[Entries taken from a collection]
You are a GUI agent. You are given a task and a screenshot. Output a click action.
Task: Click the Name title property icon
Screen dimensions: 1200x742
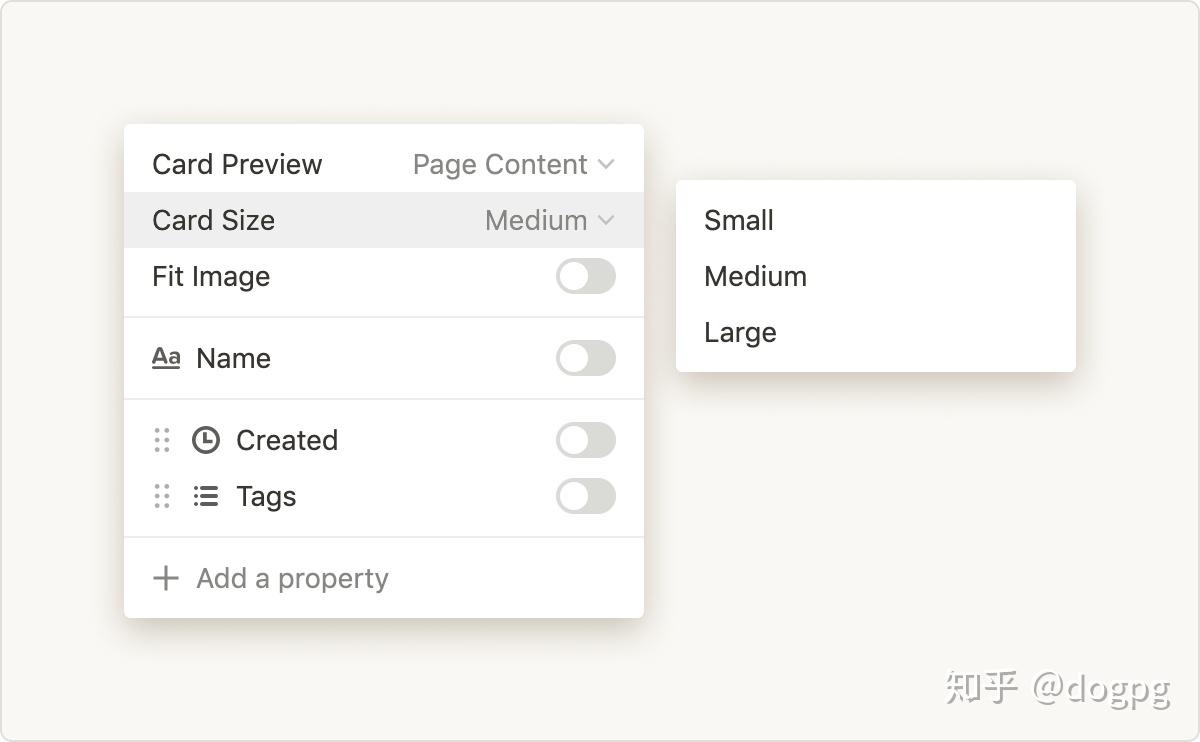(x=166, y=358)
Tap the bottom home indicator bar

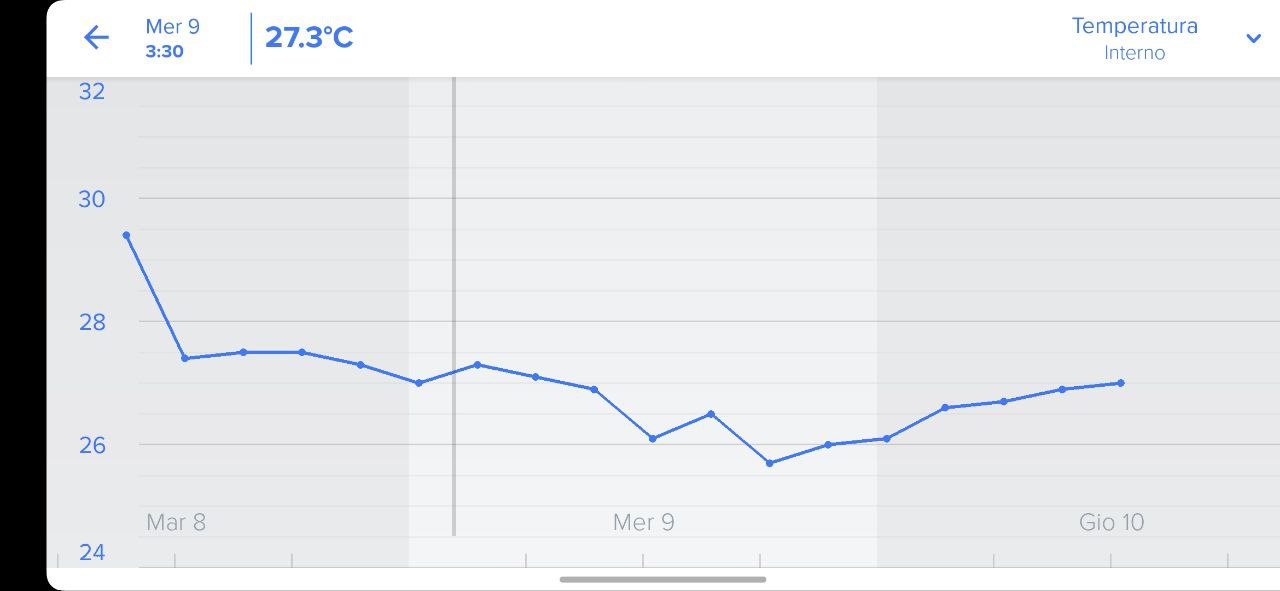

**TASK REQUIREMENTS:** The records above are to be set down exactly as written, with no images.

**WRITTEN RESPONSE:**
You are a GUI agent. You are given a task and a screenshot. Output a click action.
Task: Click the Name title property icon
Screen dimensions: 1200x742
(x=166, y=358)
Tap the bottom home indicator bar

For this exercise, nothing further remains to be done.